Stored data entries
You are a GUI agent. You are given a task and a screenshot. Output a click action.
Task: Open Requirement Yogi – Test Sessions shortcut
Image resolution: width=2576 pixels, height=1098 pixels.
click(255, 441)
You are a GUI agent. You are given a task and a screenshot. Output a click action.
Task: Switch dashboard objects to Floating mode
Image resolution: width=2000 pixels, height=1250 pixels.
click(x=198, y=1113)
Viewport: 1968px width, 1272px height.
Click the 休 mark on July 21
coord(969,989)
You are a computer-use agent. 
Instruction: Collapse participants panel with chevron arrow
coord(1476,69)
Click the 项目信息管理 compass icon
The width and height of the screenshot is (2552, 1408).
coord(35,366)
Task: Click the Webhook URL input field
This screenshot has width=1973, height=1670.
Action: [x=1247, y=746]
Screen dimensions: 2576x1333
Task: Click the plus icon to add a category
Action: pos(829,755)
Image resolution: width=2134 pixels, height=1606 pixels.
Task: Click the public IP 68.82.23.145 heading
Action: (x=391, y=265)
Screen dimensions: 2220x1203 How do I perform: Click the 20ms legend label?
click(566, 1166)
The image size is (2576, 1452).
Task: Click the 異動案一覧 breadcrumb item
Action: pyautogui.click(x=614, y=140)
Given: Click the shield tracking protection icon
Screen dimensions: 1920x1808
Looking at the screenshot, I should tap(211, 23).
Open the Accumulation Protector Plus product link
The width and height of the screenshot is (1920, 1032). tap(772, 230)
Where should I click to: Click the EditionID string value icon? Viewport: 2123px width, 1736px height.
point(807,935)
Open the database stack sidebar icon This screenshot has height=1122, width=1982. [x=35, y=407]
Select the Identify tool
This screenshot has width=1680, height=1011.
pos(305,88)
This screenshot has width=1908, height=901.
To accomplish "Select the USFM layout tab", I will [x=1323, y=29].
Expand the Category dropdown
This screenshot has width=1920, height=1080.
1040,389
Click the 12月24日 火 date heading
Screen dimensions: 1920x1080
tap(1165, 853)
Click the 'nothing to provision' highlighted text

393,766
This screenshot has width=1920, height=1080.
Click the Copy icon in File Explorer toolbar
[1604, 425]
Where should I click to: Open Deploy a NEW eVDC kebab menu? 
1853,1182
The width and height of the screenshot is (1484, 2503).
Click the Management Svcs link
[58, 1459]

Assignment:
Please copy the data above in its entirety, exactly as written.

Final answer:
You are a GUI agent. You are given a task and a screenshot. Output a click action.
Task: Open Requirement Yogi – Test Sessions shortcut
Image resolution: width=2576 pixels, height=1098 pixels.
click(255, 441)
You are a GUI agent. You are given a task and a screenshot. Output a click action.
Task: Switch dashboard objects to Floating mode
Image resolution: width=2000 pixels, height=1250 pixels.
click(x=198, y=1113)
Viewport: 1968px width, 1272px height.
Click the 休 mark on July 21
coord(969,989)
You are a computer-use agent. 
Instruction: Collapse participants panel with chevron arrow
coord(1476,69)
Click the 项目信息管理 compass icon
The width and height of the screenshot is (2552, 1408).
coord(35,366)
Task: Click the Webhook URL input field
This screenshot has width=1973, height=1670.
Action: [x=1247, y=746]
Screen dimensions: 2576x1333
Task: Click the plus icon to add a category
Action: pos(829,755)
Image resolution: width=2134 pixels, height=1606 pixels.
Task: Click the public IP 68.82.23.145 heading
Action: (x=391, y=265)
Screen dimensions: 2220x1203 How do I perform: Click the 20ms legend label?
click(566, 1166)
The image size is (2576, 1452).
Task: Click the 異動案一覧 breadcrumb item
Action: pyautogui.click(x=614, y=140)
Given: Click the shield tracking protection icon
Screen dimensions: 1920x1808
Looking at the screenshot, I should tap(211, 23).
Open the Accumulation Protector Plus product link
The width and height of the screenshot is (1920, 1032). tap(772, 230)
Where should I click to: Click the EditionID string value icon? Viewport: 2123px width, 1736px height.
point(807,935)
Open the database stack sidebar icon This screenshot has height=1122, width=1982. [x=35, y=407]
Select the Identify tool
This screenshot has width=1680, height=1011.
pos(305,88)
This screenshot has width=1908, height=901.
To accomplish "Select the USFM layout tab", I will [x=1323, y=29].
Expand the Category dropdown
This screenshot has width=1920, height=1080.
1040,389
Click the 12月24日 火 date heading
Screen dimensions: 1920x1080
tap(1165, 853)
Click the 'nothing to provision' highlighted text

393,766
This screenshot has width=1920, height=1080.
Click the Copy icon in File Explorer toolbar
[1604, 425]
Where should I click to: Open Deploy a NEW eVDC kebab menu? 
1853,1182
The width and height of the screenshot is (1484, 2503).
Click the Management Svcs link
[58, 1459]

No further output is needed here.